Stored dataset items:

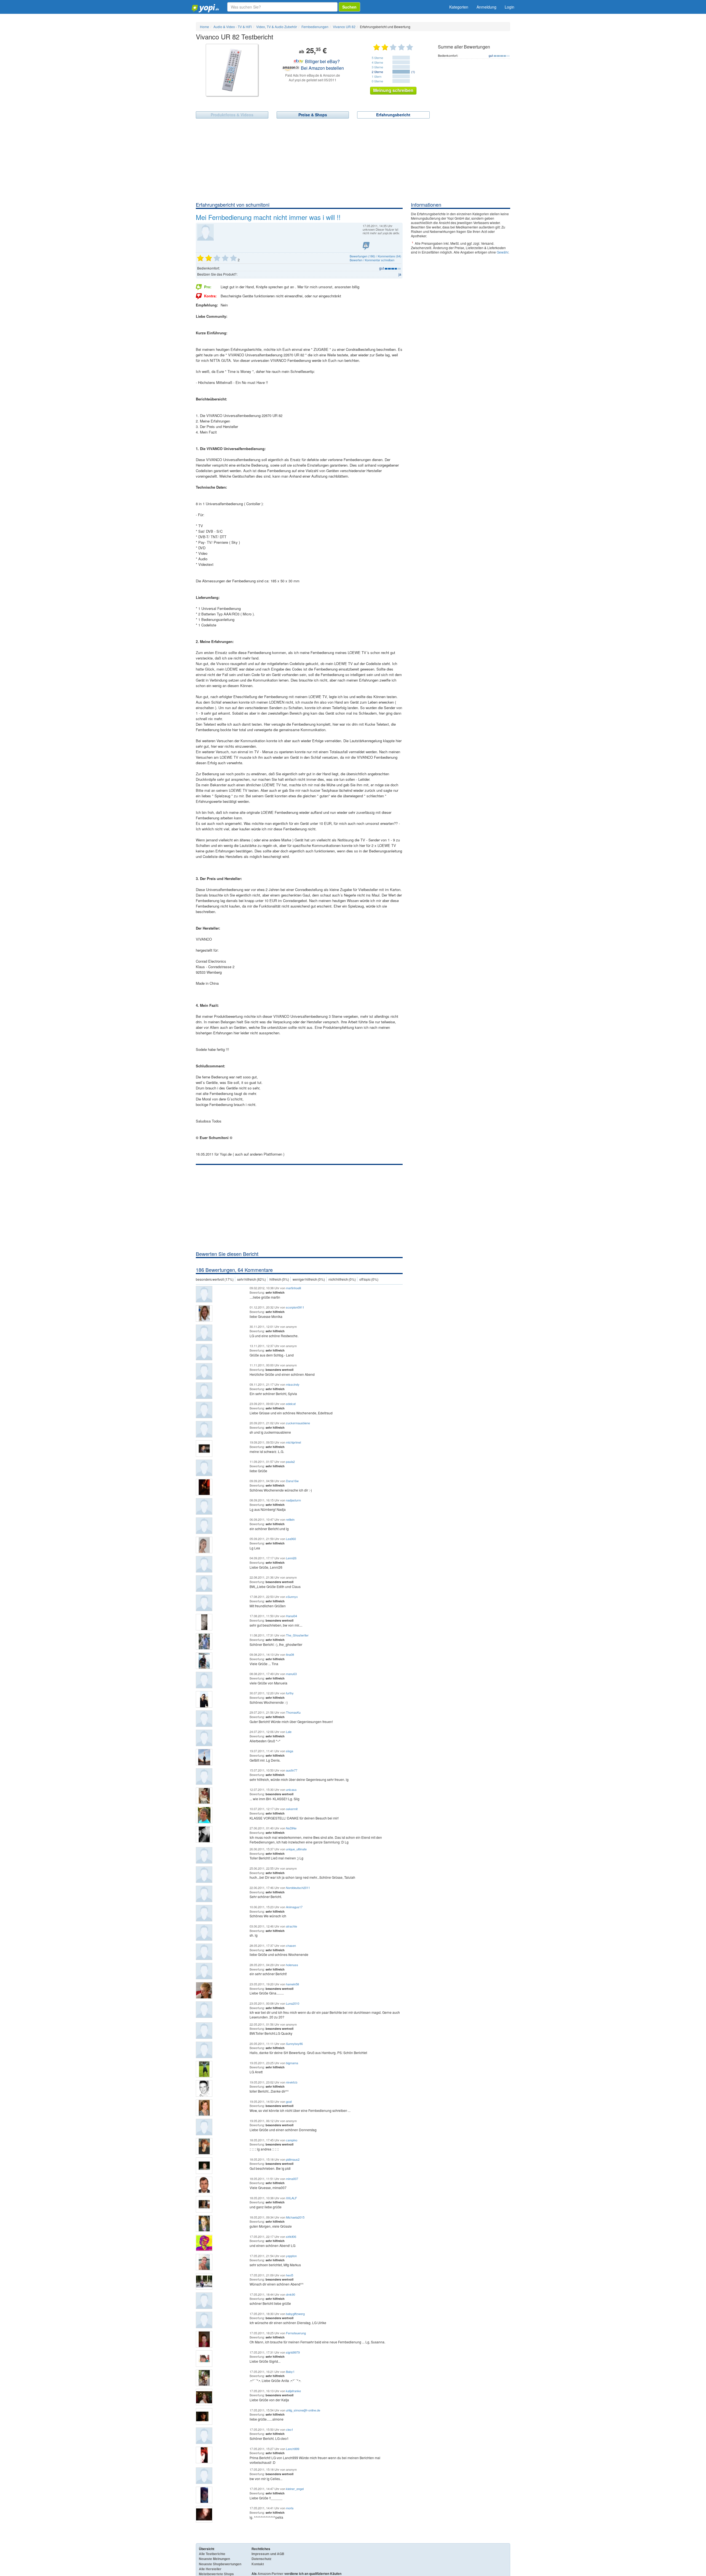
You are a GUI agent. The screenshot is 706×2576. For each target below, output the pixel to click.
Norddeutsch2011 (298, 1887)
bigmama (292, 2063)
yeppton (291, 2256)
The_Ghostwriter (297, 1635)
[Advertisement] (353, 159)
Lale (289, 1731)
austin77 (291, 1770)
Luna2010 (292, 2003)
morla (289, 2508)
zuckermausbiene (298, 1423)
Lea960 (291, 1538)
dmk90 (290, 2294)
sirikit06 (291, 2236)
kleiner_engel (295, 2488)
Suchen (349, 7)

# [TASK GOAL]
Only the line containing "austin77 (291, 1770)" and the lines after it, through the end of the data, should be copied, exactly as they are.

# [TASK SOLUTION]
austin77 (291, 1770)
Luna2010 (292, 2003)
morla (289, 2508)
zuckermausbiene (298, 1423)
Lea960 (291, 1538)
dmk90 (290, 2294)
sirikit06 (291, 2236)
kleiner_engel (295, 2488)
Suchen (349, 7)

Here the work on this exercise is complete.